### EXERCISE INSTRUCTIONS
Rewrite the part of the records that opens with the line containing "Viewport: 1289px width, 609px height." and closes with the line containing "pyautogui.click(x=194, y=499)" as a Markdown table with the columns Row and Line, numbering each line and omitting blank lines.

### RECORDS FOR THE EXERCISE
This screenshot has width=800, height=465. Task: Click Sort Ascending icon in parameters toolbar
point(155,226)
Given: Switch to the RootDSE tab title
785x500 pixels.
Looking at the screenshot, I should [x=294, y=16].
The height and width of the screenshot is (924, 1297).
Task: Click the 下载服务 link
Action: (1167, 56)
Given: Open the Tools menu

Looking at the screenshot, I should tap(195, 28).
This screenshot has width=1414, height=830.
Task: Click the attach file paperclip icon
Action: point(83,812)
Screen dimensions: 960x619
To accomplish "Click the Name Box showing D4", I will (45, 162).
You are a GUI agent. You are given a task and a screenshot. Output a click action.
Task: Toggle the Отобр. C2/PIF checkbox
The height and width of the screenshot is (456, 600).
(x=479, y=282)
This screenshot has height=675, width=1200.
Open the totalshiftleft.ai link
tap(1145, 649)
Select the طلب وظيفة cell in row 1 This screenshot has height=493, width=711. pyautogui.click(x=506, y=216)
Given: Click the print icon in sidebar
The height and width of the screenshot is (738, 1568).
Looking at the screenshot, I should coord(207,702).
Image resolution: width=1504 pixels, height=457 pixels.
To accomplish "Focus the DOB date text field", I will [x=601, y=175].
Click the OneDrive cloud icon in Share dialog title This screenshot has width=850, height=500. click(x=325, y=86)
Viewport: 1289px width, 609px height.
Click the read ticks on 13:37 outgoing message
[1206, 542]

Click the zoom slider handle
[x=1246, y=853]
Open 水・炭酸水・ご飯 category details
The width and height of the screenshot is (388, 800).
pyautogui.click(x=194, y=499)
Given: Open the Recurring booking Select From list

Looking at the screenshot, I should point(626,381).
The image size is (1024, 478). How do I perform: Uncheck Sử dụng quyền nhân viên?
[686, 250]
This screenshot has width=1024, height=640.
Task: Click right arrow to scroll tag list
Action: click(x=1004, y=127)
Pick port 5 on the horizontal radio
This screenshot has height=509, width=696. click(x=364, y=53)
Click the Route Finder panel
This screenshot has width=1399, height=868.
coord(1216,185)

### REPLY TO THE TASK
| Row | Line |
|---|---|
| 1 | Viewport: 1289px width, 609px height. |
| 2 | Click the read ticks on 13:37 outgoing message |
| 3 | [1206, 542] |
| 4 | Click the zoom slider handle |
| 5 | [x=1246, y=853] |
| 6 | Open 水・炭酸水・ご飯 category details |
| 7 | The width and height of the screenshot is (388, 800). |
| 8 | pyautogui.click(x=194, y=499) |